▶ [ACTIVITY] Word for word, transcribe the material below from its first line to the line with "Click the arrow", both included.

▶ [EXCERPTED RECORDS]
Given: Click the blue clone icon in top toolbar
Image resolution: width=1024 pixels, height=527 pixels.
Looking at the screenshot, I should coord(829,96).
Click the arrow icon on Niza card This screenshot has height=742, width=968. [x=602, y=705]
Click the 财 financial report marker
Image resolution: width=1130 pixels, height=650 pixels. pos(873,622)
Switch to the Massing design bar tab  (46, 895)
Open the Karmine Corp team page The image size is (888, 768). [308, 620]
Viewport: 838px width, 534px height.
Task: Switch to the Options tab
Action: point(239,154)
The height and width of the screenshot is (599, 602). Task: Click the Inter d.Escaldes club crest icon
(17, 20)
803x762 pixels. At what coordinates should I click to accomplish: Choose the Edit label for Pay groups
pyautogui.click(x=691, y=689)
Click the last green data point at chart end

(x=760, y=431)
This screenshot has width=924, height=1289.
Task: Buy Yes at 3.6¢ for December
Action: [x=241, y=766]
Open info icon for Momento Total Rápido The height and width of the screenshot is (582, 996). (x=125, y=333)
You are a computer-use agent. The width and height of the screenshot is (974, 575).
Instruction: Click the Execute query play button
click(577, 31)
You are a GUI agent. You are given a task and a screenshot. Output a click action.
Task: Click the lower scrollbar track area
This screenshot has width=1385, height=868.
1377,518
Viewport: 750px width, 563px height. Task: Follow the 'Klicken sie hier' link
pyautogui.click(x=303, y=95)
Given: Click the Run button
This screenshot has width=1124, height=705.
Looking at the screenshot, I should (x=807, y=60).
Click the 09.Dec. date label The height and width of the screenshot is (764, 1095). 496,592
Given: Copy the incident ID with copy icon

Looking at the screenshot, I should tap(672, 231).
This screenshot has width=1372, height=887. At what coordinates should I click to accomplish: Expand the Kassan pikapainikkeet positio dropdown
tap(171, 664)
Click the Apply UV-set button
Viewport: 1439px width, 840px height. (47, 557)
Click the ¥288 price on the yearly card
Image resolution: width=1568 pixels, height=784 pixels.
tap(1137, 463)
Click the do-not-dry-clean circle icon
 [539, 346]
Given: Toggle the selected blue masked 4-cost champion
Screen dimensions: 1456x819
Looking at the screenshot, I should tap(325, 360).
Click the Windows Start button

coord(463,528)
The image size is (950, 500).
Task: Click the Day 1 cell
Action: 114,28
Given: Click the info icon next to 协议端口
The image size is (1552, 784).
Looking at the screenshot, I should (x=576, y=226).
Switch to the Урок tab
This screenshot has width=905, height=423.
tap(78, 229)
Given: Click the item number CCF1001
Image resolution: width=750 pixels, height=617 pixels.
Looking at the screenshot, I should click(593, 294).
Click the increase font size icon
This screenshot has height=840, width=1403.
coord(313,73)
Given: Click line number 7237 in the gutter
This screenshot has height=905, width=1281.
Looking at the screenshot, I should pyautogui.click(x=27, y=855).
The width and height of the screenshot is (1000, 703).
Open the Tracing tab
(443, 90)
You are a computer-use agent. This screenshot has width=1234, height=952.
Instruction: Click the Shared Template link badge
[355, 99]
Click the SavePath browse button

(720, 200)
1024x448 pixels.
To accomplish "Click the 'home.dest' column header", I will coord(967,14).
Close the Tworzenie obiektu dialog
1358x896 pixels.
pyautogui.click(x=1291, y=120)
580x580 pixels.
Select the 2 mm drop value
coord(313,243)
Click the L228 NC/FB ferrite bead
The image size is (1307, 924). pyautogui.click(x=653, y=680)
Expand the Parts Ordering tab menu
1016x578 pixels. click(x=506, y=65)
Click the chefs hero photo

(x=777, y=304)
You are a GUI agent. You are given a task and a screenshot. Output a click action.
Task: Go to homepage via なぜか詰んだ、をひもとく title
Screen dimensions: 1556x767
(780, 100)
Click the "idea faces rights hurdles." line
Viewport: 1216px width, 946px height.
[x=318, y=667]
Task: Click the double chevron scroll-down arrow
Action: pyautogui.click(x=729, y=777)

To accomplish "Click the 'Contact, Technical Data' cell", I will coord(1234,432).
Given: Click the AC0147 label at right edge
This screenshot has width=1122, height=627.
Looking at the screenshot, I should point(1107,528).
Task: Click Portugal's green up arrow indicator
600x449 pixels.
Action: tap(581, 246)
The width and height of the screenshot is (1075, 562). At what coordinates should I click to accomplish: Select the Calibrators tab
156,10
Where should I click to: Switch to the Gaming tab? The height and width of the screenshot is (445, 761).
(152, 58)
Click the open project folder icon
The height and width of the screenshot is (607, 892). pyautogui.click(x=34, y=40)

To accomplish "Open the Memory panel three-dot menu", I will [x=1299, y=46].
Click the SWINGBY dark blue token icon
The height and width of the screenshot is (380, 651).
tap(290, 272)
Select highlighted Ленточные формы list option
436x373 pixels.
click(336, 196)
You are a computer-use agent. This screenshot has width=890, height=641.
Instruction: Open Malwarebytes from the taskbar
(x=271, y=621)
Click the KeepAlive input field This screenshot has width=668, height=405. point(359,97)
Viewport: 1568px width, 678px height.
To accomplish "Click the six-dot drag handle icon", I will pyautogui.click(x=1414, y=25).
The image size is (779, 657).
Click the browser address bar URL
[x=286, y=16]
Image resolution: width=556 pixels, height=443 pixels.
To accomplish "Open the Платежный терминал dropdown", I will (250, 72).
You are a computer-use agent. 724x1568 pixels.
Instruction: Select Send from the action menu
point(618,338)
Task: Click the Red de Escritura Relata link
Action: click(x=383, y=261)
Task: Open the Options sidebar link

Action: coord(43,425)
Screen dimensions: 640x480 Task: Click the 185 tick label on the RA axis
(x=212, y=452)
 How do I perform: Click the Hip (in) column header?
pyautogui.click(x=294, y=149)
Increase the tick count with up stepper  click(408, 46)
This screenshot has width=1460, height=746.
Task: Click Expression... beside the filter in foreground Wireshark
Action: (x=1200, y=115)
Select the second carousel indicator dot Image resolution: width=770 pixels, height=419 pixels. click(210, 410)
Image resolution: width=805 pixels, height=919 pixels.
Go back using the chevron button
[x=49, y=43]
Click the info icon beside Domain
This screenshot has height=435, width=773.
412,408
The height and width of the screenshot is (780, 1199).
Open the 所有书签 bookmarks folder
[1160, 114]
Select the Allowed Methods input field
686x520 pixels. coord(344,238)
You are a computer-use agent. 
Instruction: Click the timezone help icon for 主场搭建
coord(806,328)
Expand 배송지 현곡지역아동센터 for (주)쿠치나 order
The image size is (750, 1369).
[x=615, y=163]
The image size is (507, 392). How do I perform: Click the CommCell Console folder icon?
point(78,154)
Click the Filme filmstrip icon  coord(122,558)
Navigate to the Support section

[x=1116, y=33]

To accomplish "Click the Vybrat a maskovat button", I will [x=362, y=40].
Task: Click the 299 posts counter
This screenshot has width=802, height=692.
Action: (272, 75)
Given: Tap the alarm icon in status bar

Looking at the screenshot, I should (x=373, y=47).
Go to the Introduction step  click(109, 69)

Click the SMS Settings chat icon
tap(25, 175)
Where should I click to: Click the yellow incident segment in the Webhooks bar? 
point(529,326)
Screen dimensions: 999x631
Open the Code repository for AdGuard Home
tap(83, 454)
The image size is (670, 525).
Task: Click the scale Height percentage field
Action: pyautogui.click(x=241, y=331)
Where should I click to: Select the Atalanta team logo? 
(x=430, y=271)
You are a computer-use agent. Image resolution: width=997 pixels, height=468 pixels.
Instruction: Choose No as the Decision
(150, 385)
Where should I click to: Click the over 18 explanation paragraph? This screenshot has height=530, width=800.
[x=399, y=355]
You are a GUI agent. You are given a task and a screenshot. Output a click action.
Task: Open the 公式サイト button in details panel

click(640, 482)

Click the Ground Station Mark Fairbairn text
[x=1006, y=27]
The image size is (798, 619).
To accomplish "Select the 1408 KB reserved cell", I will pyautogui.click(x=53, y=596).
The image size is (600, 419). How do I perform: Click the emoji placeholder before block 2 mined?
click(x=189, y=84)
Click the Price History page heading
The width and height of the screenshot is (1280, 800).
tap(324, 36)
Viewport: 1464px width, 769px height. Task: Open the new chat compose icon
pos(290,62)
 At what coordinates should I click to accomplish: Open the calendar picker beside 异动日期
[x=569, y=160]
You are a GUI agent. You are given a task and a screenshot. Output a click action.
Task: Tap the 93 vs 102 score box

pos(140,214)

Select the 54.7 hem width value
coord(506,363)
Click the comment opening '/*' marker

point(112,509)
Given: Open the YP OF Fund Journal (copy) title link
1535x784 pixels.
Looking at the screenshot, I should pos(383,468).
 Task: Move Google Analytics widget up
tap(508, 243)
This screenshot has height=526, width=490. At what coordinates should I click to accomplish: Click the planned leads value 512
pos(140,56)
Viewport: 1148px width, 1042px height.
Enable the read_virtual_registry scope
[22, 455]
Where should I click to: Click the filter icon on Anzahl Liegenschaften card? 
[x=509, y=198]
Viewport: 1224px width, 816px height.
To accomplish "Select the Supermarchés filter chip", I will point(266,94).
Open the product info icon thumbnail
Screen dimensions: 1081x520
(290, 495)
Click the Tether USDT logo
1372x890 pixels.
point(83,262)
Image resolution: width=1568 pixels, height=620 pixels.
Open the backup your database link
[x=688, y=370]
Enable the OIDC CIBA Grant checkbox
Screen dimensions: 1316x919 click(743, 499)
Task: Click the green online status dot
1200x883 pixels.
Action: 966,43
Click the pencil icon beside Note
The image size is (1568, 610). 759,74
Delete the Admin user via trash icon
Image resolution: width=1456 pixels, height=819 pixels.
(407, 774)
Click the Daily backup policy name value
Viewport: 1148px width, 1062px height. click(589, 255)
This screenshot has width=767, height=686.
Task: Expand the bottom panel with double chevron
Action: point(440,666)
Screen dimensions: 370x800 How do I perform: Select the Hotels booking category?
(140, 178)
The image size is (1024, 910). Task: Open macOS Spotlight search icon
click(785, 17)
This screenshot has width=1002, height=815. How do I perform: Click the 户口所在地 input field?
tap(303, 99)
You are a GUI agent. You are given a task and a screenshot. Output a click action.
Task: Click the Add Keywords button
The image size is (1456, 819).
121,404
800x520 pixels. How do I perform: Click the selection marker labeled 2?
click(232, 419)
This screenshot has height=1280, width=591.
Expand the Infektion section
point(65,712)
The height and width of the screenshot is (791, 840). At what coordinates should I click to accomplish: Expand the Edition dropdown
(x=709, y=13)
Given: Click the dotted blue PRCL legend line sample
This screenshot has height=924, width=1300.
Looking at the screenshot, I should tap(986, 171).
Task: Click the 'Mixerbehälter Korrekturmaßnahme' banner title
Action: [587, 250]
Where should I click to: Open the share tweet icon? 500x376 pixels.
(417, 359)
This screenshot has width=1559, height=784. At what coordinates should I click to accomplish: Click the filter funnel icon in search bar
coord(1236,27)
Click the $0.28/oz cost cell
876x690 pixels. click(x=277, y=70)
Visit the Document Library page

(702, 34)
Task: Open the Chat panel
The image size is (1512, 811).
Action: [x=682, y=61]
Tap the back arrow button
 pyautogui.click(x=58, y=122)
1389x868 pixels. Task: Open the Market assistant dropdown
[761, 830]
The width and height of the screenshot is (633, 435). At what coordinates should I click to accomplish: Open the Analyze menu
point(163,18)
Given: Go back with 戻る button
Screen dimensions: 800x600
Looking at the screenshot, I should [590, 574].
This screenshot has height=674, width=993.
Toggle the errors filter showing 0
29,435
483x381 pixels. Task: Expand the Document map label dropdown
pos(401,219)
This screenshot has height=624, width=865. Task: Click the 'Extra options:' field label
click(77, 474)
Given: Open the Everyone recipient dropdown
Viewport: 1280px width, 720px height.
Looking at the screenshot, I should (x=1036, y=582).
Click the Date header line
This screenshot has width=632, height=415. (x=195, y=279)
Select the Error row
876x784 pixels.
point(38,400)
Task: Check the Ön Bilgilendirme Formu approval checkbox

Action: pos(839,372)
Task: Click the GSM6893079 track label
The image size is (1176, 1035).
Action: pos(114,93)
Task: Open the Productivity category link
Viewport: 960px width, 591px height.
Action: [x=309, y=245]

▶ [WORKED SOLUTION]
Given: Click the blue clone icon in top toolbar
Image resolution: width=1024 pixels, height=527 pixels.
Looking at the screenshot, I should coord(829,96).
Click the arrow icon on Niza card This screenshot has height=742, width=968. [x=602, y=705]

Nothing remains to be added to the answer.